- [Required work]
- A) Repeat the passage of the article on the "Cooked" docuseries starting at "That approach leads" and ending at "more accessible venture.".
- B) Using the article on the "Cooked" docuseries, answer these questions:
(i) In what year did Michael Pollan publish his book "Cooked: A Natural History of Transformation"?
(ii) Which production company created the series with Michael Pollan?
(iii) In the "Water" episode, what invention does Pollan say ushered in the birth of "cuisine"?

- [Document text]
--
"Cooked," a new four-part docuseries on Netflix that explores the ever-evolving relationship between humans and what we eat, begins with a montage and a message. The montage consists of clips of the dozens and dozens of cooking and food touring shows currently taking up space on cable television. The radical message: we spend way too much time watching people cook and not enough time actually cooking. "Cooked" hopes to change that. 

"It is about reclaiming something we may have lost," says Kristen Vaurio, a senior producer on the series. "It’s not trying to wag fingers at people to get them back in the kitchen. It is about encouraging them to do something they may not have otherwise and the rich, cultural traditions you take back [when you do that]."

The series, is not the beginning of this proposed movement. The story of the documentary "Cooked," all four episodes of which premiered Friday on Netflix,  began a couple years earlier, in 2013, when journalist Michael Pollan published "Cooked: A Natural History of Transformation," a book chronicling Pollan's attempts to teach himself to cook from the ground up.

Both the book and the series divide the subject matter into four elemental categories: fire, water, earth, and air. Each episode of the series, created with Michael Pollan by Alex Gibney's Jigsaw Productions — the team that produced the 2015 controversy courting documentaries "Going Clear: Scientology and the Prison of Belief" and "Steve Jobs: The Man in the Machine" — focuses on one of those elements, breaking down the process of food to its most basic foundations. 

That approach leads to a fascinatingly anthropological analysis of the history of humans in the kitchen. For example, in the "Earth" episode, which largely centers on fermentation, Pollan suggests that modern agriculture developed around, not food, but the desire to grow fermentable grains for beer. In the "Water" episode, Pollan notes that the invention of the pot to boil water ushered in the birth of "cuisine."

"Cooked" comes from the standpoint that by showing how all cooking evolved from the most basic of human customs and natural processes, getting in the kitchen might seem like a more accessible venture. 

However, that scientific study means some unsavory shots make it to the screen that would not appear in your standard food show.
--
- [Given information]
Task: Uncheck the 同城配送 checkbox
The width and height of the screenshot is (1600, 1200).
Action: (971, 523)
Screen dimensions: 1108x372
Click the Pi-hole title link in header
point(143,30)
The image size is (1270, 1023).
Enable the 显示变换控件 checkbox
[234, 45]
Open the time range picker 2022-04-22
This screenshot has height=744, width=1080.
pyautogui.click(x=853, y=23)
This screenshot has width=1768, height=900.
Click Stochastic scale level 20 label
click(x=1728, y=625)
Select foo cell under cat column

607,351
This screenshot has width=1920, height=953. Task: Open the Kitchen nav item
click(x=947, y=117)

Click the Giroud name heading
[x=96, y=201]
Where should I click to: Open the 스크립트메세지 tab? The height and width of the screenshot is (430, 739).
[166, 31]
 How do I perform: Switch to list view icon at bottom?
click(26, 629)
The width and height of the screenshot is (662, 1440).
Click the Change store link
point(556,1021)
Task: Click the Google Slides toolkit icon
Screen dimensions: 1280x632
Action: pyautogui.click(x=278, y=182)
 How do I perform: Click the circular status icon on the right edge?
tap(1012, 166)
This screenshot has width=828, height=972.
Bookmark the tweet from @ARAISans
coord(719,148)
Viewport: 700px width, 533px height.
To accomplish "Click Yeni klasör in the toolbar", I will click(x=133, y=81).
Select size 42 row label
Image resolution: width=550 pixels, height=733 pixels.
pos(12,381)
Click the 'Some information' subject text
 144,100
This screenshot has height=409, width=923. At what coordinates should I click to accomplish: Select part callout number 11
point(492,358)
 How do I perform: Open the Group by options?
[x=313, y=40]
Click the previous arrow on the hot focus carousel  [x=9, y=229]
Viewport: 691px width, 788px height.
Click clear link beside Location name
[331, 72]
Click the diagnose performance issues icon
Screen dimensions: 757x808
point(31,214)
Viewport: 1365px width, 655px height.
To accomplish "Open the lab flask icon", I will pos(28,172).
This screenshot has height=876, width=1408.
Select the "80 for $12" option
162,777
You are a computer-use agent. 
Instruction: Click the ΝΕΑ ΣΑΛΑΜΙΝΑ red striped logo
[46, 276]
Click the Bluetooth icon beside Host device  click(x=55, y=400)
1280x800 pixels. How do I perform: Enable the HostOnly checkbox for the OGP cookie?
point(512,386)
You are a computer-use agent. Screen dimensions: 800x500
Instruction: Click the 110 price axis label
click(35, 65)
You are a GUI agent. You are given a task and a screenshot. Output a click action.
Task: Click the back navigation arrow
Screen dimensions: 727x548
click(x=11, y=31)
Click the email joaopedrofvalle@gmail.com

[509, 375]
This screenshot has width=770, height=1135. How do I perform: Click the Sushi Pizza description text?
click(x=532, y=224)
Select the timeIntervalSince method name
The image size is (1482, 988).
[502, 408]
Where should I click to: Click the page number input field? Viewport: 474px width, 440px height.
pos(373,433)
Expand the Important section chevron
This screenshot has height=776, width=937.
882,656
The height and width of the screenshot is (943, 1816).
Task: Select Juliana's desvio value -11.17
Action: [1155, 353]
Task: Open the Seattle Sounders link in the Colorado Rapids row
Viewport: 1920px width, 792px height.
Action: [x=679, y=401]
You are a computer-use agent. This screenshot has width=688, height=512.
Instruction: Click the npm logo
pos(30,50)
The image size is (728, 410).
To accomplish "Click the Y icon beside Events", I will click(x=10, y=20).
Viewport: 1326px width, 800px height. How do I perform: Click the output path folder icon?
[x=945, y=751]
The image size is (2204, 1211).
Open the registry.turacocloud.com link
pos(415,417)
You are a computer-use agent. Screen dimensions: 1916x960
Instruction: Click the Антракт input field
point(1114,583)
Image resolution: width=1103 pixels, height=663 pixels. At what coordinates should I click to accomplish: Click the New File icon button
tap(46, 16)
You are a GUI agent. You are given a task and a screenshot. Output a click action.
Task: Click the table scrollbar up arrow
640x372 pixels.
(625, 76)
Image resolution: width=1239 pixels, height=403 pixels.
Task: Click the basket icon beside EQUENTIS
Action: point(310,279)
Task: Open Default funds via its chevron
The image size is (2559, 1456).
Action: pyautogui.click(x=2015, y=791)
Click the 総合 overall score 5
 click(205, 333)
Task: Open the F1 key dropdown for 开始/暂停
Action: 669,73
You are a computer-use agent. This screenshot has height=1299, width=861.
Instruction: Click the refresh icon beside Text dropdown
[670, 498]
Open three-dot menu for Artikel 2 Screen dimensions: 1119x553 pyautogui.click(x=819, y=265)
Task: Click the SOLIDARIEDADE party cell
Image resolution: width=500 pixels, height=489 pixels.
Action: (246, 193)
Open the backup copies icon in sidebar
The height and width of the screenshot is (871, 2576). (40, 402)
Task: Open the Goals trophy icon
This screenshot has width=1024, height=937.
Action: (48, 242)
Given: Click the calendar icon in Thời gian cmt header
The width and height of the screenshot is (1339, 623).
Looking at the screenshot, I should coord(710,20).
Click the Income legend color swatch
--
- [Numbered answers]
- A)
That approach leads to a fascinatingly anthropological analysis of the history of humans in the kitchen. For example, in the "Earth" episode, which largely centers on fermentation, Pollan suggests that modern agriculture developed around, not food, but the desire to grow fermentable grains for beer. In the "Water" episode, Pollan notes that the invention of the pot to boil water ushered in the birth of "cuisine."

"Cooked" comes from the standpoint that by showing how all cooking evolved from the most basic of human customs and natural processes, getting in the kitchen might seem like a more accessible venture.

- B)
(i) 2013
(ii) Alex Gibney's Jigsaw Productions
(iii) The pot to boil water